Wet skin significantly lowers the temperature of the newly born. Due to the secretions and fluids, evaporative heat loss plays a significant role. The infant must be dried with a warm, dry towel or blanket. Once the towel or blanket becomes wet, it should be exchanged. If a newly born is very preterm (< 32 weeks gestation), the infant is wrapped in polyethylene plastic rather than dried.
Drying and clearing the airway can occur simultaneously through the coordinated efforts of team members. Stimulating, opening the airway, suctioning, and drying are often enough to prompt the newly born to breathe. Once these initial interventions are complete, the team can gently rub the back, trunk, and extremities if the newly born continues to have inadequate respiration. Shaking should never be used as it is not a safe method of stimulation.

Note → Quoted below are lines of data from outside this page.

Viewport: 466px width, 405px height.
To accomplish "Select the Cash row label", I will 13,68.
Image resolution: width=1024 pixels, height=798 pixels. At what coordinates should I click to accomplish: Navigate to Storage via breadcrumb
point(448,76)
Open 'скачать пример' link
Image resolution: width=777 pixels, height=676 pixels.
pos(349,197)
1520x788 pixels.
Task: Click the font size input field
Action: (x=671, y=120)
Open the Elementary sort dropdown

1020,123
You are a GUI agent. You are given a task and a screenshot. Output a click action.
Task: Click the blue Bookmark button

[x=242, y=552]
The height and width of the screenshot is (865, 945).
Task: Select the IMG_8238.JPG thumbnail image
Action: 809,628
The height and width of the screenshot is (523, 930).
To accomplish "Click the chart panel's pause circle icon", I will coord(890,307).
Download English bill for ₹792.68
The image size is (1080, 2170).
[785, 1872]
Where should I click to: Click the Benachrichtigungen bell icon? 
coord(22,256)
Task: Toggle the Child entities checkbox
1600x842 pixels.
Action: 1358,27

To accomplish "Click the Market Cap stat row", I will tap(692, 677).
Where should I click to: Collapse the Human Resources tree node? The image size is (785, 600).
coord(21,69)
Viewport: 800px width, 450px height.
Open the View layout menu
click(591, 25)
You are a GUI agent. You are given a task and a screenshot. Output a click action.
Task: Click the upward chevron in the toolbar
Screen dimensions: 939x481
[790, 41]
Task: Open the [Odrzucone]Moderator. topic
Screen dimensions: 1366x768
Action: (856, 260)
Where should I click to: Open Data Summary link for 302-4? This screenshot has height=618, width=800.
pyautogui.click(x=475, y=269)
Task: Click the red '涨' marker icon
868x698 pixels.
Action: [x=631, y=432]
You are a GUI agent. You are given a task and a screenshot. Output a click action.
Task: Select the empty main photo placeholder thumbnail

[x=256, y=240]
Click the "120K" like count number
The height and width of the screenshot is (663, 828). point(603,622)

Infants who have experienced a short period of impaired gas exchange often respond to stimulation and begin to breathe spontaneously. However, if the infant’s gas exchange has been disrupted for a significant amount of time, PPV is required. Hence, the team should spend only a brief time attempting stimulation and begin PPV if the infant remains apneic.
Respirations and oxygenation are important clinical indicators of the baby’s status. A crying baby has good respiratory effort. A baby who is gasping or completely apneic needs PPV immediately. When PPV begins, the team member must assess the heart rate.
Oxygen saturation is a useful indicator of adequate gas exchange. However, oxyhemoglobin remains below extrauterine values for up to 10 minutes following birth. Cyanosis can be a normal finding during this time, so observing skin color is a poor indicator of oxygen saturation during the immediate neonatal period.
Hypoxia and hyperoxia are harmful to the newborn. Hypoxia can result in tissue ischemia causing multiorgan injuries. Excessive oxygen delivery is linked to an increased risk of morbidity and mortality. Therefore, the use of a pulse oximeter is necessary. The pulse oximeter assists in determining whether supplementary oxygen is needed and, if so, how much is required.
When the baby has labored breathing, is cyanotic, or requires PPV, one team member attaches a pulse oximeter to the newly born. The oximeter probe must be placed on a preductal circulation point, such as the right upper extremity. The medial surface of the infant’s right palm or wrist is a good place for the probe.
The most sensitive indicator of a successful response to intervention is the heart rate. An increase in heart rate while performing a resuscitation intervention indicates that the action is effective. The heart rate can be assessed with a stethoscope or by palpating the pulse at the umbilical cord base. The pulse oximeter also measures heart rate. However, in a baby with poor perfusion or poor cardiac output, the pulse oximeter may be unreliable.
Key Takeaway
The heart rate is the best indicator of successful intervention during resuscitation.
A 3-lead ECG records the most rapid and accurate measurement of the heart rate. ECG monitoring should be considered if PPV is required and implemented as soon as the team recognizes the need for an alternative airway.
Infant on an ECG monitor.
Cyanosis is a bluish discoloration of the skin, denoting poor oxyhemoglobin concentration. However, assessing oxygenation by observing skin color is not a good indicator of the infant’s overall oxyhemoglobin status.
Sometimes, the infant may have acrocyanosis, cyanosis of the hands and feet. Acrocyanosis in the newly born is not necessarily an indication of poor oxygen saturation. Healthy babies may also present upon delivery with cyanosis for several minutes, after which the baby should have a pinkish color. Central cyanosis presents with bluish discoloration of the baby’s lips, tongue, and torso.
If central cyanosis is persistent, use the pulse oximeter to evaluate oxygen saturation.
6 Laptook AR, Bell EF, Shankaran S, et al. Admission temperature and associated mortality and morbidity among moderately and extremely preterm infants. J Pediatr. 2018;192:53–59.e2.
7 Foster JP, Dawson JA, Davis PG, Dahlen HG. Routine oro/nasopharyngeal suction versus no suction at birth. Cochrane Database Syst Rev. 2017;4(4):CD010332.